Maggie looks at the women sitting in the chairs by the wall; most of them look vacant and preoccupied.

  ‘Didn’t know what bloody day it was half the time,’ Pauline is saying. ‘Nor whether I was supposed to be eating breakfast, dinner or tea. Still, it usually comes back in the end, the memory.’

  ‘Usually?’

  ‘Well, that’s what they say. You’ll be all right; you’re not a Chronic, and it’s mainly the Chronics who have problems.’ She leans towards Maggie. ‘See her, over there?’

  The woman standing by the window must be in her sixties, Maggie guesses. She’s looking out of the window while brushing her long, seal-grey hair.

  ‘She’s waiting for her husband to come and pick her up. He’s been dead twelve years, but she forgets. They used to keep telling her, hoping she’d hang on to it, but they stopped in the end because they were just putting her through the horror of it again and again, every single day.’

  Maggie tries to take all this in but it is too much, and she feels her eyes fill with tears. Pauline produces a packet of Kensitas, lights one and hands it to her. She takes a deep draw on the cigarette, feeling instantly calmed as the smoke hits the back of her throat, then she sways a little, suddenly dizzy. Pauline puts a hand out to steady her, then guides her to a chair. ‘Don’t worry,’ Pauline says gently. ‘I’ll keep an eye on you. I’m on a home visit this afternoon, but I’ll be back by teatime.’

  Home. The word starts to poke around Maggie’s consciousness like all the other memories. Home. She tries to concentrate, but she can’t make the word break its moorings.
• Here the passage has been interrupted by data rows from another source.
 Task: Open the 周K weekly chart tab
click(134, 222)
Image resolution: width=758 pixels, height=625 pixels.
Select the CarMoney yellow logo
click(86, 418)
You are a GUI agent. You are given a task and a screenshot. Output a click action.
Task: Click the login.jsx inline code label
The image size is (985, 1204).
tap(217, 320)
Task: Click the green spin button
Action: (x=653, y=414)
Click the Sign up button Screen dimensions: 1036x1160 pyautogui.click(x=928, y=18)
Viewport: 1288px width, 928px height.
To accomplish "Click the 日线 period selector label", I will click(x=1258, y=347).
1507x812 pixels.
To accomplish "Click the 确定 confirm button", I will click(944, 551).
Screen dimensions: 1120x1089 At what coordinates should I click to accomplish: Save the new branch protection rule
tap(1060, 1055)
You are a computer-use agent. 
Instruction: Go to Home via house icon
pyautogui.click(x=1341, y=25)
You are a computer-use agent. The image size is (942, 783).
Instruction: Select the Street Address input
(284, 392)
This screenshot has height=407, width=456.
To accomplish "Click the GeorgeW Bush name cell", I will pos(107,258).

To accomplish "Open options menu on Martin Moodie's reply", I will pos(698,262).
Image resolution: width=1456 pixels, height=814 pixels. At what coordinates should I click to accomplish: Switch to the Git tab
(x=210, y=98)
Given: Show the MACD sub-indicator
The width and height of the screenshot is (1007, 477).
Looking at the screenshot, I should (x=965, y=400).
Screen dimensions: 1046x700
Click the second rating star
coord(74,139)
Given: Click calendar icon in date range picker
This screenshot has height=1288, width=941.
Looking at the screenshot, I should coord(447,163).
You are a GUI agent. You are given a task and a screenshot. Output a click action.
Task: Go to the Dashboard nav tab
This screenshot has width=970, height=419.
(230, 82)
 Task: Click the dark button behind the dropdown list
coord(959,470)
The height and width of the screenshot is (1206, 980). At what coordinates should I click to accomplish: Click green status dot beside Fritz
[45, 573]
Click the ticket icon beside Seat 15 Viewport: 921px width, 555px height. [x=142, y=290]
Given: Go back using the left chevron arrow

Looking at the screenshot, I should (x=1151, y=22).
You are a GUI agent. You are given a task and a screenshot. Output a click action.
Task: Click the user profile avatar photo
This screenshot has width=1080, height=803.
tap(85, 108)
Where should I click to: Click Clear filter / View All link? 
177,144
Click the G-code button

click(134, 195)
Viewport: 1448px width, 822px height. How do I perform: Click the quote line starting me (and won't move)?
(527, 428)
  ‘Where do you live?’ she asks Pauline.

  ‘St Leonard’s-on-Sea. It’s near Hastings. Do you know it?’

  Hastings, Maggie thinks. It definitely . . . and then she remembers. ‘Leonard!’ She grabs Pauline’s hand. ‘That’s my brother!’ She can see his face. Her mother and father are dead, but she has a brother, Leonard! His features are just beginning to solidify in her mind when a loud clapping of hands slaps her thoughts shut.